In the world today it is common for a successful and wealthy country to give foreign aid to struggling countries. The reasoning behind this is that foreign aid helps those countries to improve. The common example to back this up is the Marshall Plan—a post-World War II foreign aid program given by the U.S.A. to the Western European countries devastated by the war. After this plan was put into effect, most of the countries were better off.
money 2However, this doesn’t mean that it was the foreign aid that made the difference.  For one thing, any country that is devastated by war is going to improve once war is ended because it now has a chance to naturally recover. Secondly, in the WWII case, some countries were already recovering before the foreign aid was received. Also, Britain received twice as much as West Germany, but the latter was better off.

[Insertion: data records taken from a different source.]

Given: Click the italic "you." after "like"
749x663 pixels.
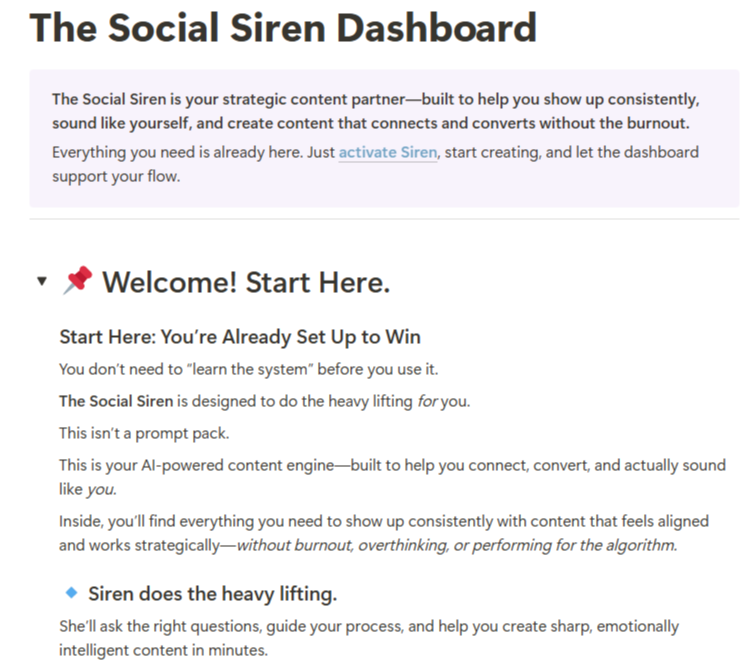Looking at the screenshot, I should coord(101,490).
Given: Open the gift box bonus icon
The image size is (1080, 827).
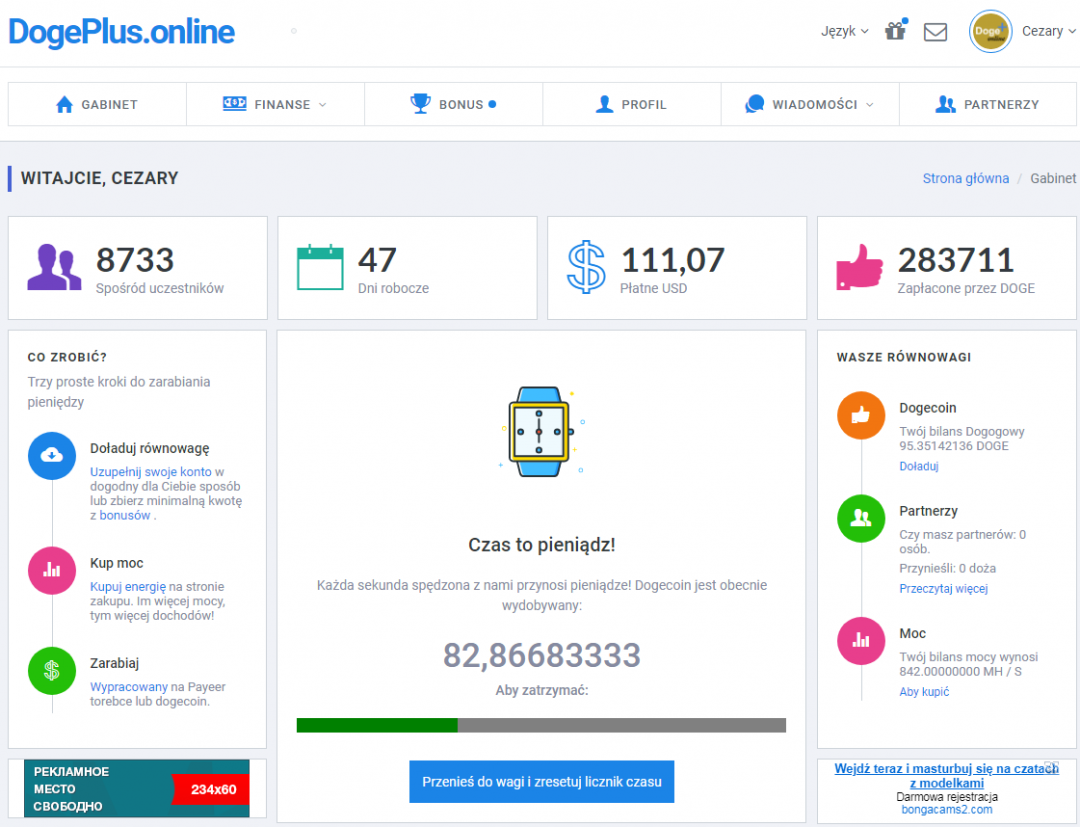Looking at the screenshot, I should click(895, 31).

So, what is responsible for a countries development and improvement if not foreign aid? Some say that it is the free market and less or no government intervention. When there is no foreign aid, the need for a reform arises. However, if you have suffocating regulations, whether or not you have a chance to reform, you cannot due to a controlling government.

Therefore, in order to improve and develop a country, the introduction, or return to, the free market and a free economy is the solution, not foreign aid.

The Standard Of Living

Does the government have to intervene in order to improve the standard of living? Not necessarily, because the free market can also raise it.

Without capital goods (the equipment that makes production possible, such as backhoes, sewing machines, machines for the transportation of products, etc…) the standard of living falls because we cannot produce enough to keep people all having the same amount of daily living products as before.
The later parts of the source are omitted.